During its quarterly earning call, LPL Financial provided an update on its acquisition of National Planning Holdings, and said the firm expects to put up $100 million to try to retain NPH advisors. More than half of that is expected to be loans, while the remaining cash will be dispensed in the fourth quarter of this year and first quarter of next. The actual amount will depend on how much NPH business LPL retains.
Overall, the company reported third quarter earnings per share of $0.63 a share, after a 3 cent a share charge for the NPH acquisition and debt refinancing. Earnings per share were up 9 percent year-over-year and down 15 percent since the previous quarter.
“With respect to recruiting, we focused on four factors that we know from experience are important to advisors when moving firms,” President and CEO Dan Arnold said on a conference call. “They are: the ease of transition, their ongoing economics with us, our differentiated capabilities and our onboarding financial assistance.”

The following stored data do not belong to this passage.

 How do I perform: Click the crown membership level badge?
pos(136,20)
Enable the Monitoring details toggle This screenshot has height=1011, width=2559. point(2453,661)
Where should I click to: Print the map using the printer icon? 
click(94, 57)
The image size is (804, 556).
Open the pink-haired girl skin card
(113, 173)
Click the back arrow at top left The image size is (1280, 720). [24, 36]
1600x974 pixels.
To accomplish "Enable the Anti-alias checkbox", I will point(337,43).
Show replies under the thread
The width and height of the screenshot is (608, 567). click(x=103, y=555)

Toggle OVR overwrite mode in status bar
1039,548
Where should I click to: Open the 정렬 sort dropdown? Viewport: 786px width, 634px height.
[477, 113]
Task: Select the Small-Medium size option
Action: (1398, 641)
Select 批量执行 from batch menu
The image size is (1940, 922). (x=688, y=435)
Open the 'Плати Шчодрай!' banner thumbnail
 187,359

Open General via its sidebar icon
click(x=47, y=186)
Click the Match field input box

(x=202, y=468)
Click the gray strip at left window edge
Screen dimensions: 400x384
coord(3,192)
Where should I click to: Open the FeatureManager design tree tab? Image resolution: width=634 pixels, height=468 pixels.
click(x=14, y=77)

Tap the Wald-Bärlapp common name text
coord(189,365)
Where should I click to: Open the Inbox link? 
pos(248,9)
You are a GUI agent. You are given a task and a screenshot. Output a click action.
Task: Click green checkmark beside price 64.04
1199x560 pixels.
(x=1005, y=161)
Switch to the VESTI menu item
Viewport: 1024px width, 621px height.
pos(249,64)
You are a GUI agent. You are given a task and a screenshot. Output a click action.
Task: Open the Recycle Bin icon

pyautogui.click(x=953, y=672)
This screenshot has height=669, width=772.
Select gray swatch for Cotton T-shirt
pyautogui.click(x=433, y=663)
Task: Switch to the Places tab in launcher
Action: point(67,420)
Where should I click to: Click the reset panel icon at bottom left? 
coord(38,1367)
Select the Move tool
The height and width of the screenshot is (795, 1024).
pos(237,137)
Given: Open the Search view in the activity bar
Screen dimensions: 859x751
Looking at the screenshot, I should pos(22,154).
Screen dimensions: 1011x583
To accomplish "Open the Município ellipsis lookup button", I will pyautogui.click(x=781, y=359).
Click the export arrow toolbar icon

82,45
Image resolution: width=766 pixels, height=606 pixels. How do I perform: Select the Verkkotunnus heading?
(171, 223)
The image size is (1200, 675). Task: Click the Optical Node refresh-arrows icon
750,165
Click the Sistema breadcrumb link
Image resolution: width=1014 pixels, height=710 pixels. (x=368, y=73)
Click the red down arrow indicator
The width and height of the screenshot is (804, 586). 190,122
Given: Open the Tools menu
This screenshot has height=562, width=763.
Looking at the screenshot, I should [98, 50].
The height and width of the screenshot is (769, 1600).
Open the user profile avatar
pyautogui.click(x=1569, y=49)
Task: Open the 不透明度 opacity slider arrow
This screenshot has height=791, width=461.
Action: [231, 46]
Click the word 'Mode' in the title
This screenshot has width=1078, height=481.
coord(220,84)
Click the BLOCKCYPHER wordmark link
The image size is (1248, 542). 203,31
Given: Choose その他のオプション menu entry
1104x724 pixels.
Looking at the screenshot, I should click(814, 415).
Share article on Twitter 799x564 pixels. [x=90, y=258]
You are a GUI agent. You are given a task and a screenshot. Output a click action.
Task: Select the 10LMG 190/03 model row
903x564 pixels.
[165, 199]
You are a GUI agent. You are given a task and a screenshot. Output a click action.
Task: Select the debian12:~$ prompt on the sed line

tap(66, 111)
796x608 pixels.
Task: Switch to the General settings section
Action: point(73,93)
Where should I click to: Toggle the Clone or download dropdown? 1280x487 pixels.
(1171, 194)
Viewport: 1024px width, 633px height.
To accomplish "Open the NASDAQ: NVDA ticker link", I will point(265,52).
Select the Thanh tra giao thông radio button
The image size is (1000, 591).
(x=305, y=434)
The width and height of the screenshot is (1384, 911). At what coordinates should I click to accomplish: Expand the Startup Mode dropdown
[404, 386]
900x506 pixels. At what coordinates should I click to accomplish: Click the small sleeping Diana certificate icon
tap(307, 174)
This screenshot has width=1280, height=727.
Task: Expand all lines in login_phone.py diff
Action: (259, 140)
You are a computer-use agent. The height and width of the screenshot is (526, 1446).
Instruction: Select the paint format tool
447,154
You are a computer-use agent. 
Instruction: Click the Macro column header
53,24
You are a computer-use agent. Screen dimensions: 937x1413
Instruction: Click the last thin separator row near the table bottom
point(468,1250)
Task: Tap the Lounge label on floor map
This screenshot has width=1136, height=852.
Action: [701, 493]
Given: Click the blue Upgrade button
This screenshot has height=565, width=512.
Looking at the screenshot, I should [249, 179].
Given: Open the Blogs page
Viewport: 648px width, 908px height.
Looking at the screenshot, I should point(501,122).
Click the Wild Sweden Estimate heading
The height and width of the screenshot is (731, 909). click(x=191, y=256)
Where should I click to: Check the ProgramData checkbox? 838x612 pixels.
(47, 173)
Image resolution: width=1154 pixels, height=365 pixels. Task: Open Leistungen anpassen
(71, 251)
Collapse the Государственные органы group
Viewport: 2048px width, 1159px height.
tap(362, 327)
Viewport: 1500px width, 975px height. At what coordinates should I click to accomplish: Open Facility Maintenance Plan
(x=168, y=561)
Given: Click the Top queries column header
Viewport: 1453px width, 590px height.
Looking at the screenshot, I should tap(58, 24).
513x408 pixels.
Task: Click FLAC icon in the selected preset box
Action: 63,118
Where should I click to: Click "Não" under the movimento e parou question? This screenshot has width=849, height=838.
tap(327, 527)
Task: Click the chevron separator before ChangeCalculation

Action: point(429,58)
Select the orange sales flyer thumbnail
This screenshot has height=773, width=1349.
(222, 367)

Arnold emphasized the firm’s tape-to-tape onboarding process, which automates account movement and paperwork and helps advisors maintain continuity in service and revenue.
“In most cases, NPH advisors will continue to have similar take-home pay with us, as we have comparable payout grids to NPH,” Arnold added.
He said the firm’s advisory platform and self-clearing operations can support NPH advisors as they work to grow their practices.
He said the firm had attractive onboarding assistance, in cash and other incentives, such as minimizing lost assets, avoiding revenue interruption and reducing out-of-pocket expenses.
The firm anticipates onboarding expenses in the range of $40 to $60 million, including $3 million in the third quarter. The rest will be split between the fourth and first quarters.
LPL also expects to hire 350 full-time employees to provide ongoing support to their advisors, as well as 300 temporary staff to handle some of the initial work involved in the transition.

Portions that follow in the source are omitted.